TRES Y ahora --entre los centenarios fuegos artificiales-- hay nuevo libro no de Truman Capote sino (más o menos lo mismo) sobre Truman Capote y su vida. Y en una de sus últimas entrevistas —concedida al escritor Edmund White— un Capote borracho y duro de cocaína se despide casi gimiendo: "Bueno, ya sabes, uno escribe unos cuantos libros y... Es una vida verdaderamente horrible". Y este libro --Truman Capote: Remembranzas y confidencias de amistades, enemigos, conocidos y detractores-- es la demorada traducción de fiesta coral de donde anónimos y ultra-famosos y colegas compiten por ver quién tiene la anécdota más graciosa, reveladora, emotiva, feroz, desoladora o, sí, horrible del pequeño gigante con cascabelera voz de serpiente para cuyo veneno no había antídoto. El anfitrión y magistral maestro de ceremonias no es otro que el casi gatsbyano y festivo George "The Paris Review" Plimpton quien --junto a la formidable Jean Stein-- ya había aplicado este sistema a su magnífica reconstrucción de la heredera contracultural warhol-dylanita Edie Sedgwick. Eso que Plimpton definía como "periodismo participativo" y que no era otra cosa que el permitir que gente que sabe (o no) lo que dice hable y cuente a micrófono abierto y luego ordenarlo con gran pulso narrativo y a sangre caliente. El Show de Truman, sí. Y, claro, hay tanto para decir sobre Capote que aquí cuesta escoger algo. Puesto a elegir, Rodríguez se queda con ese formidable testimonio (casi un cuento de Capote) de la muy joven Kate Harrington a la que Capote abduce como a su experimento en plan My Fair Lady. Pero, también, por encima del chisme y la maledicencia, el libro a muy vivas voces de Plimpton no descuida el hecho de que --más allá de la propia definición de Truman por Capote-- además de adicto a las drogas y homosexual, este hombre era un genio genial.

 

Y Rodríguez se pregunta cuáles serán los tres títulos/ovejas (en realidad seis: porque también acude a la llamada del brillante La dificultad del fantasma: Truman Capote en la Costa Brava de Leila Guerriero) a sacrificar para que entre éste.

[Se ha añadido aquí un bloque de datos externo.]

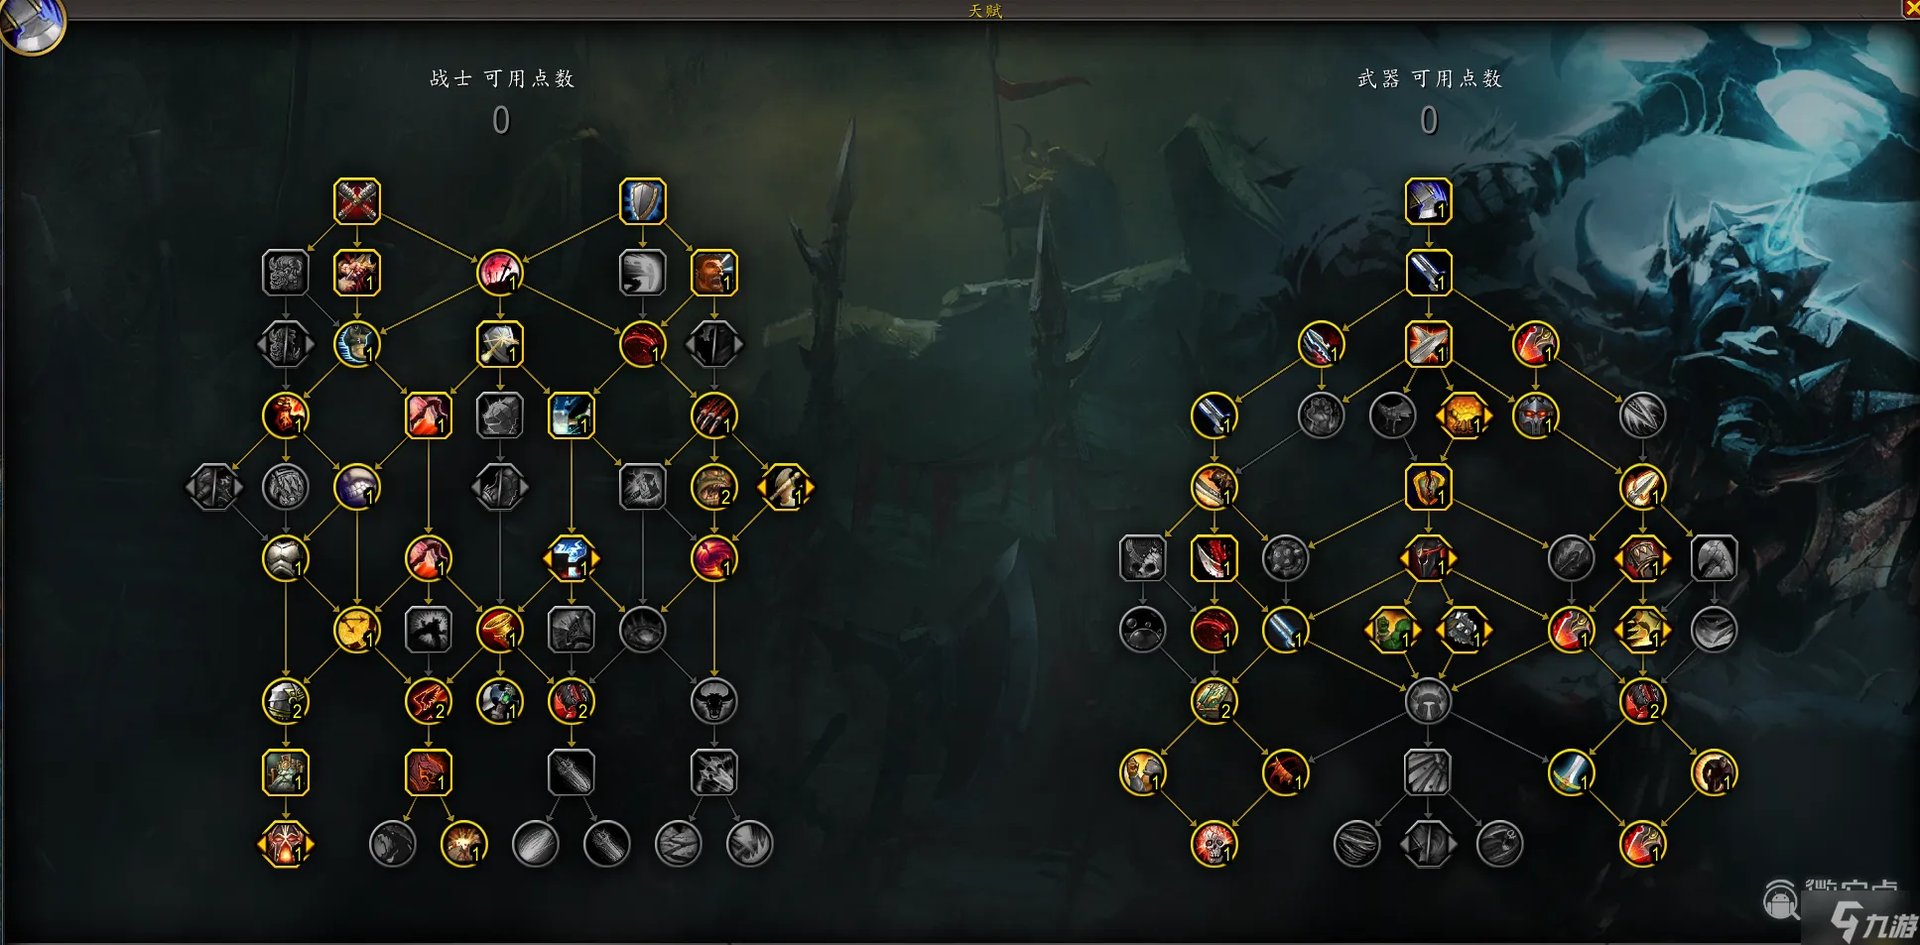Select the grey bull head talent node
Image resolution: width=1920 pixels, height=945 pixels.
pos(714,701)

Y para escogerlos arroja moneda al aire a la vez que piensa en esos tan de moda indultos/amnistías y conciertos/desconciertos y pan/circo: medidas sin medida para que, por su obra y gracia, todos amen al musical y camaleónico Rodríguez César I. Y puntual Ave y S.O.S. Salve y los que van a leer te saludan hoy pero --susurrado memento mori-- tal vez te acuchillen mañana.